26 de julho, 2021

Altoida eleva precisão e segurança do diagnóstico de Alzheimer

Uma das recentes inovações para o diagnóstico precoce do Alzheimer é o Altoida, um teste rápido, não invasivo e indolor que avalia, por meio de um tablet, os dados para identificar o risco de um paciente desenvolver a doença, até dez anos antes dos primeiros sintomas, ou seja, é uma ferramenta com foco em rastreio e detecção precoce da doença de Alzheimer. Podendo ser utilizada tanto no checkup, quanto no acompanhamento da saúde do cérebro.

A ferramenta Altoida também abre a possibilidade de fazer acompanhamentos populacionais com grande número de pessoas, observar como elas envelhecem, detectar precocemente e alertá-las sobre o declínio que eventualmente possa ocorrer, pois é um exame simples e fácil de ser utilizado pelos pacientes e médicos que os acompanham.

Desenvolvida por neurocientistas na Suíça e disponibilizada no Brasil pela Oncoprod, permite que o médico teste e avalie as habilidades funcionais dos pacientes, usando avançados algoritmos e inteligência artificial.

De acordo com o neurologista professor livre-docente de Neurologia da Faculdade de Medicina da Universidade de São Paulo (FMUSP), Dr. Renato Anghinah, os avanços que o Altoida trouxe para o diagnóstico da doença de Alzheimer são bastante importantes, principalmente se fatores como rapidez e agilidade forem levados em consideração. “Antes, precisávamos submeter os pacientes a testes longos e demorados, pelo menos uma hora por sessão, às vezes, quatro horas de testes em dias alternados. Pensando só na questão da logística do acometido, nós já temos uma vantagem grande. O Altoida muda a vida de pacientes, familiares e cuidadores.”

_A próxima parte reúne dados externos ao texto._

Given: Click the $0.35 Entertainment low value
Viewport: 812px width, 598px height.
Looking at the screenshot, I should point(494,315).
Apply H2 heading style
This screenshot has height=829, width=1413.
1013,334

O especialista diz ainda que o teste ajuda sobremaneira na decisão dos médicos em relação às hipóteses que se pode ter na elaboração de um diagnóstico seguro. “Num primeiro momento, até podemos considerá-lo como um teste de rastreio, ou seja, ele substituiu com muitas vantagens um Mini Exame do Estado Mental (MEEN), ou um Montreal Cognitive Assessment (MOCA), mas ele vai além, ele é muito superior a qualquer teste desse tipo porque a gente consegue fazer uma avaliação mais pormenorizada, mais rica, que traz mais informações do ponto de vista cognitivo global do paciente, e em muitos casos, quando não precisamos de avaliações muito específicas, ele substitui inclusive testes de avaliações neuropsicológicas de rotina”, ressalta o Dr. Anghinah.

Altoida é completo e preciso

É importante lembrar que os testes de rastreio já existem há décadas, só que eram feitos em papel e caneta e com uma certa subjetividade do observador, ou seja, quem avaliava poderia ter assim alguma interferência numa realização não tão precisa do teste; com o passar dos anos, vieram os testes já computadorizados, mas o Altoida é um refinamento. “O que faz com a gente tire a subjetividade do examinador e tenhamos um número muito maior de variáveis, então, ele é uma evolução apoiada na tecnologia de ponta, melhorando os testes de rastreio e os aprofundando de maneira bastante consistente.”

O neurologista da FMUSP explica também que com o Altoida é possível avaliar 11 domínios cognitivos diferentes, com mais de 700 funções avaliadas, entre elas funções motoras, cognitivas, tempo de resposta, atenção; e ao mesmo tempo, os algoritmos matemáticos e computacionais, já direcionam esses resultados de maneira instantânea. “A gente tem o resultado imediato, comparado a um banco de dados de pessoas normais, sem queixa cognitiva nenhuma, o que possibilita entender se aquele indivíduo está dentro da média normal, se está acima da média ou se está abaixo da média, para cada uma desses 11 domínios diferentes e num índice maior, que se chama índice neuromotor, que diz se o paciente em avaliação teria perfil de se enquadrar no perfil de uma pessoa com a doença de Alzheimer.”